The department said in a press release Monday that the name change reflects the Trump administration's broader vision for the lab's applied energy research.
The rebranding is the latest example of the breadth of the administration's campaign against renewables. It comes on the heels of the elimination of two of DOE's biggest offices that funneled billions of dollars into clean-energy projects.
Assistant Secretary Audrey Robertson, a former oil-and-gas executive, said in the release that "we are no longer picking and choosing energy sources." She said DOE's highest priority is to invest in scientific capabilities to restore American manufacturing, drive down costs and help meet soaring energy demand.
The new name "honors the natural splendor of the lab's surroundings," the release noted.
The National Renewable Energy Laboratory, based in Golden, Colo., was established in 1977 as the Solar Energy Research Institute with a mission to equip the U.S. with clean sources of energy, diminish its reliance on foreign oil and avoid the type of disruptions the country experienced during the Arab oil embargo of the 1970s. President George H.W. Bush elevated it to national laboratory status in 1991 and renamed it to reflect an expanded focus.

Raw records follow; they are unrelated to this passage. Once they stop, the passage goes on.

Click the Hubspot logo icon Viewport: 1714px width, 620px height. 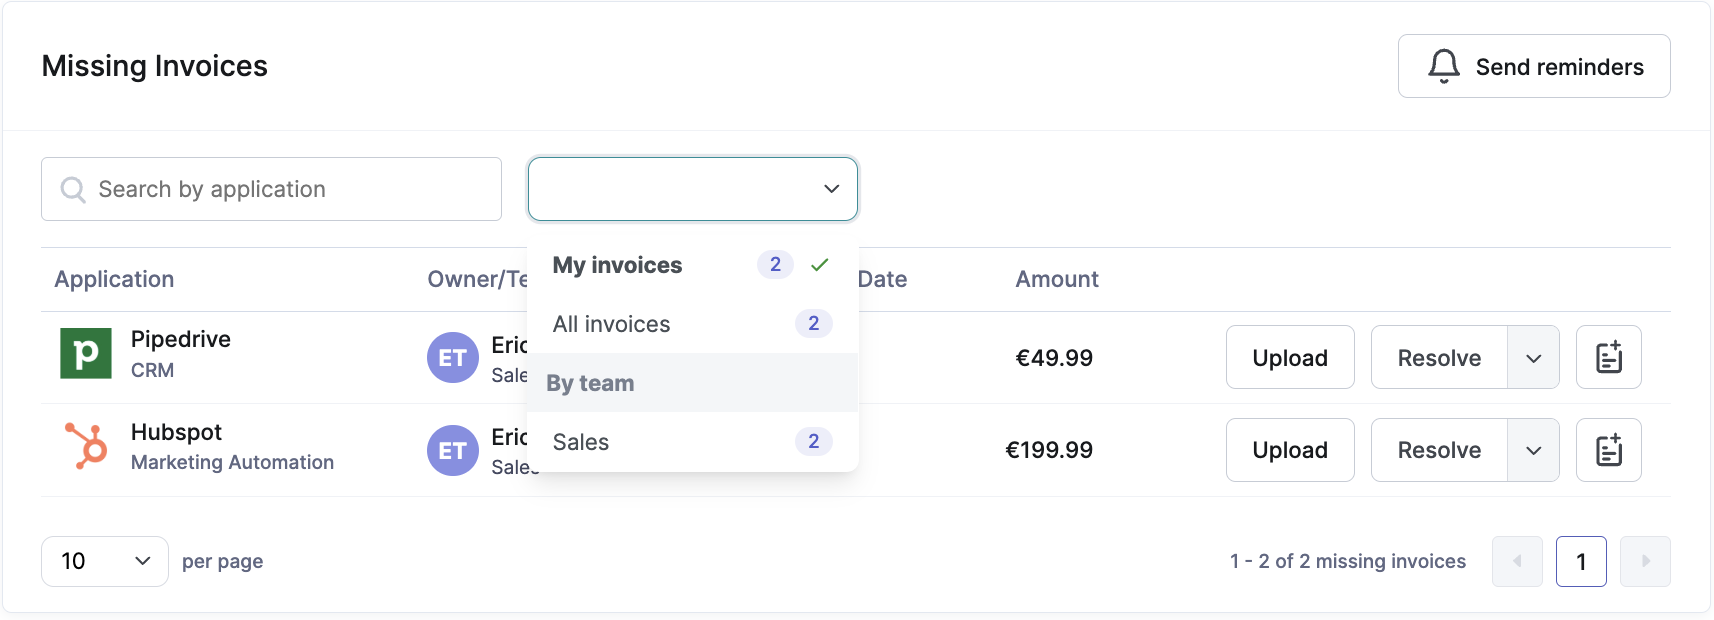86,446
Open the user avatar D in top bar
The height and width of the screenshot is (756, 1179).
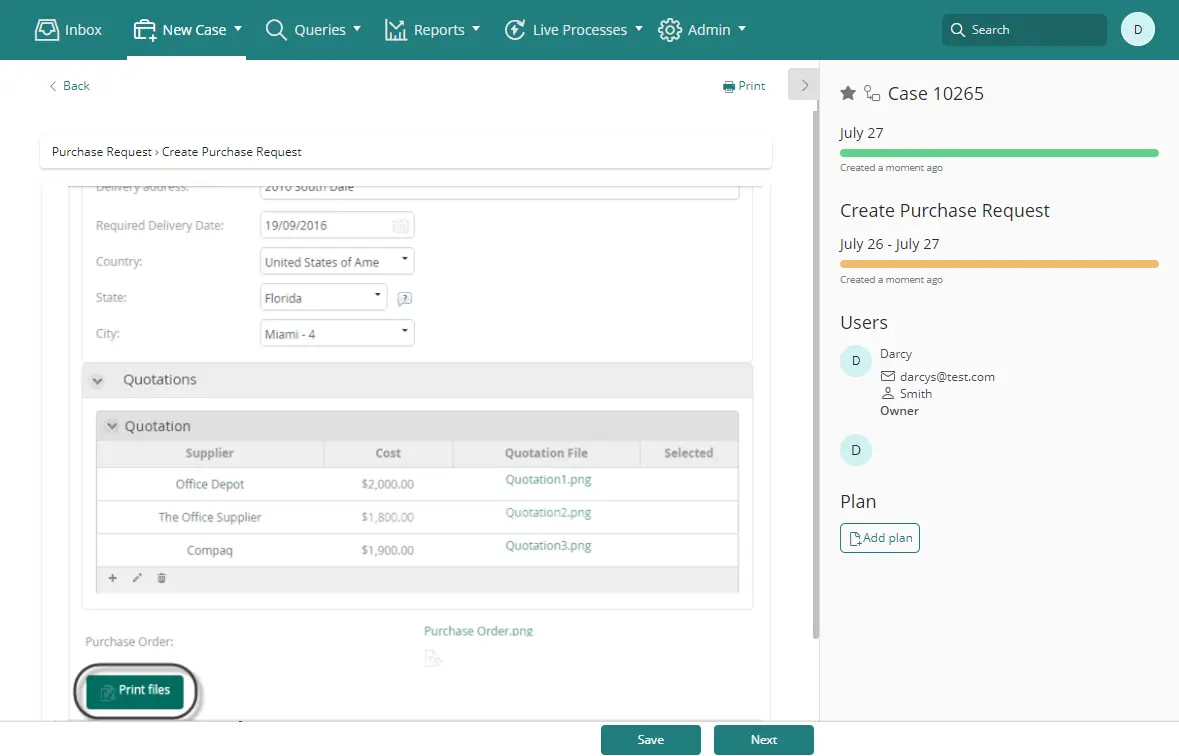(x=1138, y=29)
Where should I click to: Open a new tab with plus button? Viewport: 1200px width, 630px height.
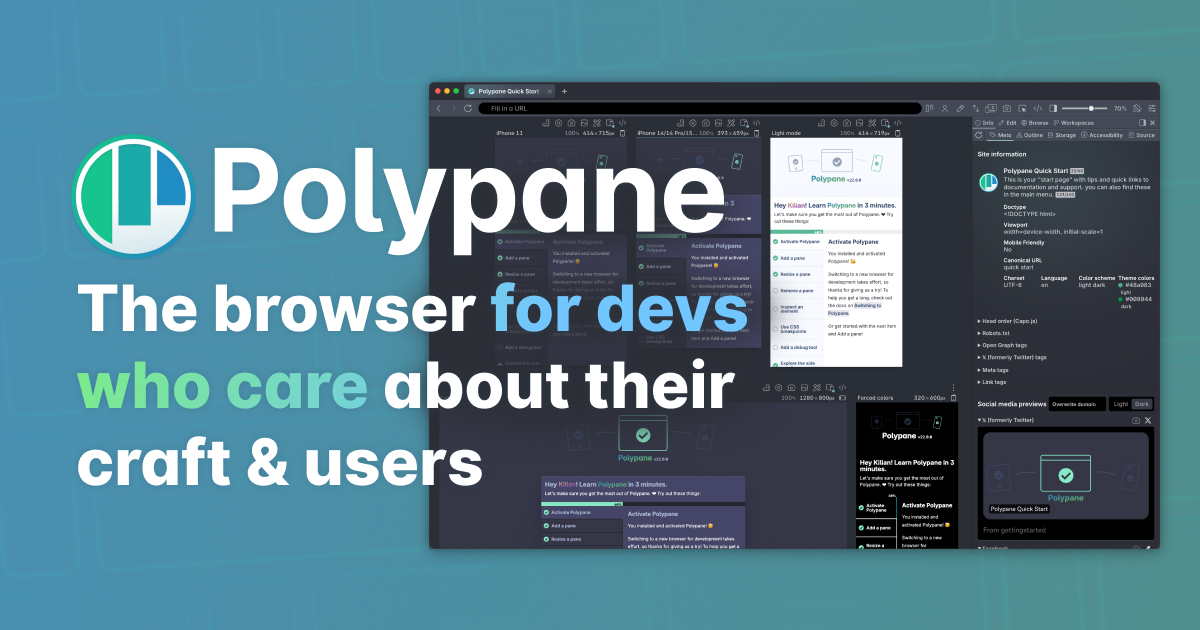tap(564, 91)
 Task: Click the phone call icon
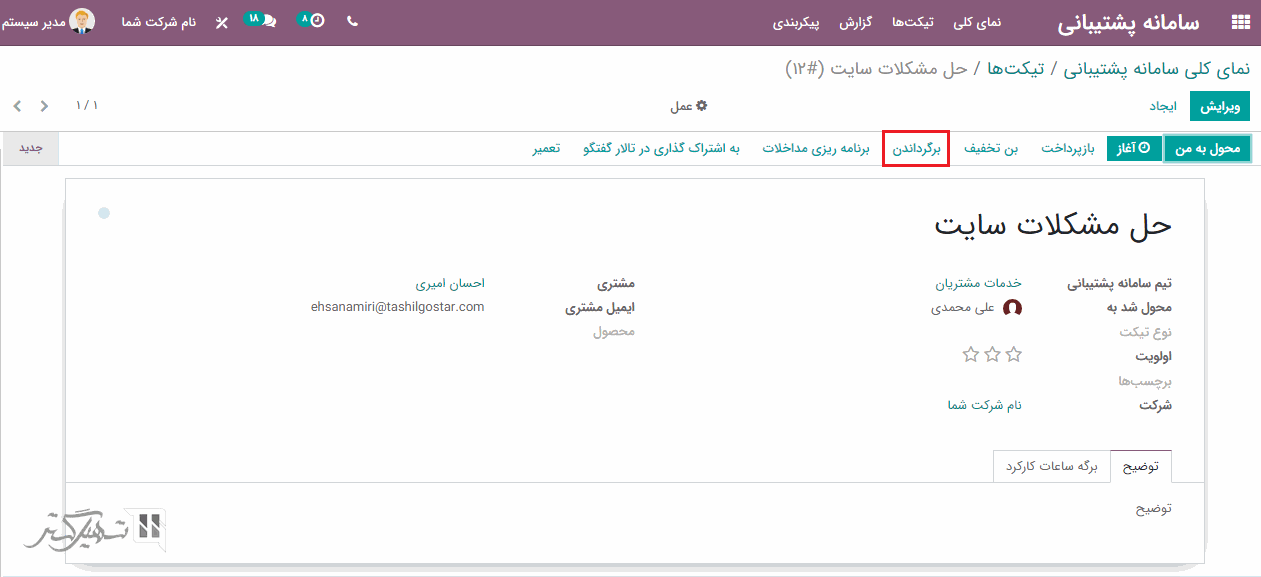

The lab has worked with companies, universities and other laboratories and pioneered research into wind turbine blade design that set the standard for efficiency in the broader wind industry, according to DOE. The laboratory is home to the National Center for Photovoltaics, which was created to help the U.S. solar industry maintain a competitive position.
Last year, the institution conducted research on how extreme weather and age are affecting the photovoltaic fleet; detailed the benefits of heat pumps in a report; studied electric vehicle charging infrastructure; and worked on an effort to improve the measurement, reporting, and verification of carbon dioxide removal technologies. It also explored ways to manufacture wind blades that can be recycled.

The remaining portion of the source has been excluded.